Because there is no factual basis for Plaintiff's experts to testify that uncured Loctite 660 caused the subject rifle to fire without a trigger pull, their opinions on causation are inadmissible. Rose v. Truck Centers, Inc. , 388 F. App'x 528, 535 (6th Cir. 2010) ("An expert's conclusions regarding causation must have an established factual basis and cannot be premised on mere suppositions.") See also Tamraz v. Lincoln Elec. Co. , 620 F.3d 665, 671 (6th Cir. 2010) (finding that expert testimony regarding what testing the expert might have done was not enough to render his causation opinion admissible when the expert could not testify to testing he had actually done); Dow v. Rheem Mfg.
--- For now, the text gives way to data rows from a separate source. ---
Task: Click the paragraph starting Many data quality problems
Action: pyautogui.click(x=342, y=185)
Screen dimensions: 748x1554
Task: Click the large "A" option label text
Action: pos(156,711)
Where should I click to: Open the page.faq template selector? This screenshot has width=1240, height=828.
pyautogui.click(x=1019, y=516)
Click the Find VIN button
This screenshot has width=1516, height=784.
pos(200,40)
Co. , 527 F. App'x 434, 438 (6th Cir. 2013) (excluding expert testimony when expert did not conduct any testing to determine whether the condition could happen, let alone whether the condition happened in that instance).
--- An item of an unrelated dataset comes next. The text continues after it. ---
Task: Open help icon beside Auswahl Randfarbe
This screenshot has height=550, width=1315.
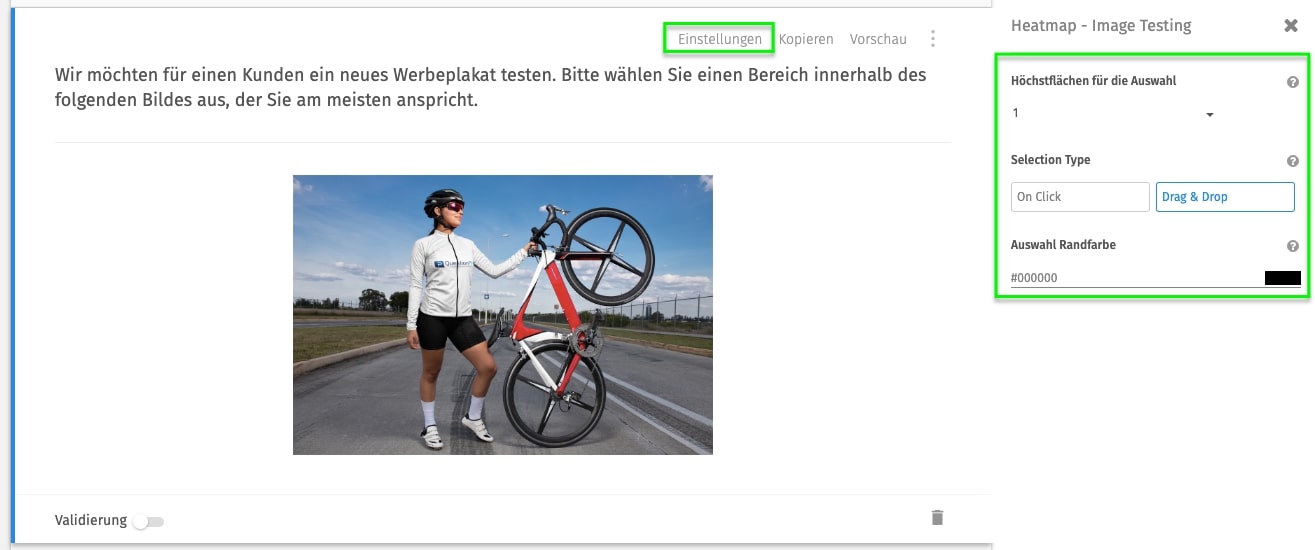Action: click(x=1292, y=246)
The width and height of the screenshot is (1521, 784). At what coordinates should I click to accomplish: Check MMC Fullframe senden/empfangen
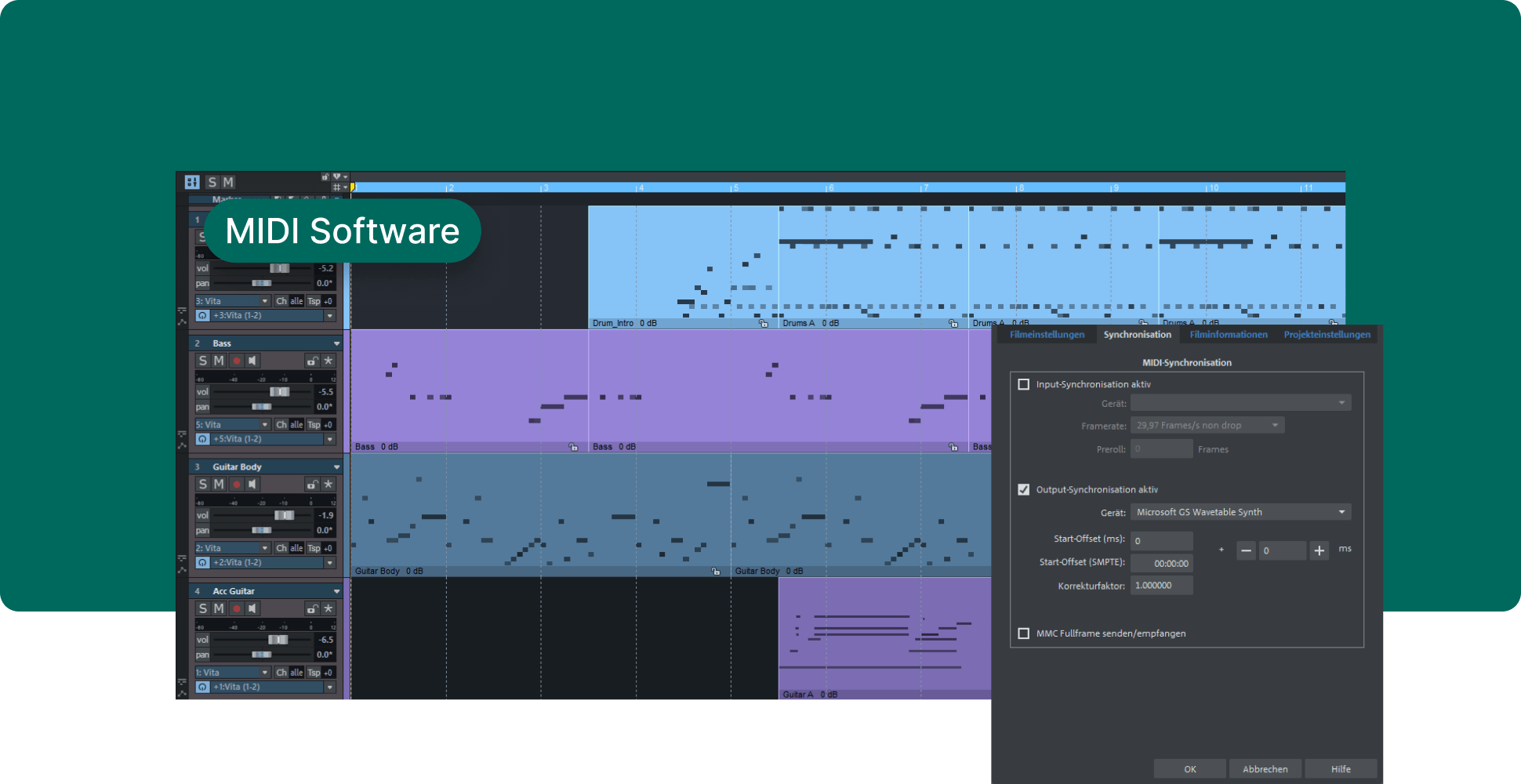[x=1023, y=633]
Without expert testimony to establish causation—an essential element to all of Plaintiff's claims—summary judgment is appropriate. See Avendt v. Covidien Inc. , 262 F. Supp. 3d 493, 532 (E.D. Mich. 2017) (granting summary judgment to the defendant when the plaintiff could not provide admissible expert testimony on causation); Green v. Jerome-Duncan Ford, Inc. , 195 Mich. App. 493, 500, 491 N.W.2d 243, 247 (1992) (granting summary disposition to the defendant when the plaintiff could not offer expert testimony that the product was defective when it left defendant's control). Plaintiff argues that "[i]f the jury accepts [Jose] and [Nathan]'s testimony that the gun fired with no one touching it, intermittent precipitous trigger/sear engagement caused by excess Loctite 660 is the compelling explanation." (Pl. Resp., ECF No. 110 at PageID.1332.) However, neither Jose nor Nathan, as lay witnesses, can offer testimony regarding Loctite 660. See Fed. R. Evid. 701 (limiting lay witness testimony to opinions "rationally based on the witness's perception" and "not based on scientific, technical, or other specialized knowledge within the scope of Rule 702"). Thus, there is no witness that can make the connection between Loctite 660 and the discharge of the subject rifle, and, therefore, Plaintiff cannot establish causation.
IV. CONCLUSION
For the above reasons, Defendant's Motion to Exclude the Testimony and Opinions of Plaintiff's Liability Experts and Incorporated Motion for Summary Judgment (ECF No. 104) is GRANTED. Plaintiff's claims are DISMISSED WITH PREJUDICE. This case is concluded, and a separate judgment will enter.